Some things in life (air, water, pleasure, pain, science, art, money, etc.) come in varying quantities but have no countable units. Rather, these things come in what you might call uncountable bulk.  The hallmark of uncountable nouns is that we would ask the question “how much?” (How much air is in that tire? How much pain was he in?  How much science does she know?) to ask about them.

This distinction between countable vs. uncountable will be important below.

 

Getting bigger: more vs. greater

When something countable increases, we use “more”:

1) Holland has more tulips than does any other country in Western Europe.

Tulips are distinct and countable: you can count how many tulips you have.

When something uncountable increases, we also use also “more”:

2) The US State of Georgia has more land than does the state of Pennsylvania.

3) It costs more to go to the ballgame than to go to the opera.

“Land” is an uncountable noun, and, in #3, the implicit noun is “money”, which is also uncountable (as opposed to units of money, such as dollars, which are countable).

The question arises: when do we use “greater” rather than “more”?  We use “greater” when the noun in question is a number.
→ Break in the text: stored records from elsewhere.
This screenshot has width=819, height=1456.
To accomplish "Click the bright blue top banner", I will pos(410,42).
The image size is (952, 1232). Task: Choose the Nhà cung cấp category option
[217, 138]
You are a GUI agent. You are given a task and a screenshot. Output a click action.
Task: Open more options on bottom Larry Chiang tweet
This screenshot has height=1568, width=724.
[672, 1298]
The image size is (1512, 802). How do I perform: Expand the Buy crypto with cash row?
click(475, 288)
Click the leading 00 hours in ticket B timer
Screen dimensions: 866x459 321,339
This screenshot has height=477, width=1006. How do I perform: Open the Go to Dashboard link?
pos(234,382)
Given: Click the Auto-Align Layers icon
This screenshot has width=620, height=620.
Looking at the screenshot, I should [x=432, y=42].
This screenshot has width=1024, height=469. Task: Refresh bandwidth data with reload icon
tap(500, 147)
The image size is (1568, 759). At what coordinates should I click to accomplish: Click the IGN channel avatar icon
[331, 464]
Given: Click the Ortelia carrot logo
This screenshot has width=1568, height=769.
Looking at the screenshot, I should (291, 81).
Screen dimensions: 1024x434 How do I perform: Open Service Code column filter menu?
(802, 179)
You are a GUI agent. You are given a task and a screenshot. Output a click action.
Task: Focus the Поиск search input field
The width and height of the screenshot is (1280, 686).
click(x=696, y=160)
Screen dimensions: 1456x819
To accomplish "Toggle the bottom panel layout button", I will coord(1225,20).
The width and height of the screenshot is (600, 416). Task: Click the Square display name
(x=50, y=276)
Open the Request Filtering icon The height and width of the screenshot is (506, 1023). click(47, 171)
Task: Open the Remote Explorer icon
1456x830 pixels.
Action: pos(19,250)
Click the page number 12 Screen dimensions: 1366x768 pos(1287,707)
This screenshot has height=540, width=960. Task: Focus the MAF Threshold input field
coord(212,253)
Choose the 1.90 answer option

We can count the number of tulips, but a tulip itself is not a number.  Some examples of nouns that are themselves numbers are: percent, interest rate, population, volume, distance, price, cost, and number.

4) The area of Georgia is greater than that of Pennsylvania.

5) The price of a trip to the ballgame is greater than the cost of a night at the opera.

6) Call option premiums are greater when interest rates are higher.

(Notice, for certain economic quantities, we will use “higher” for an increase.) In general, things take “more” but numbers take “greater.” The “increasing” case is the easier of the two cases.

 

Getting smaller: less vs. fewer

I will warn you: we are coming up on one of the most frequently made mistakes in spoken English.  Even otherwise highly literate and intelligent people routinely make this mistake.  Yet, the GMAT will penalize you for making this mistake.  It’s the confusion of “less” and “fewer.”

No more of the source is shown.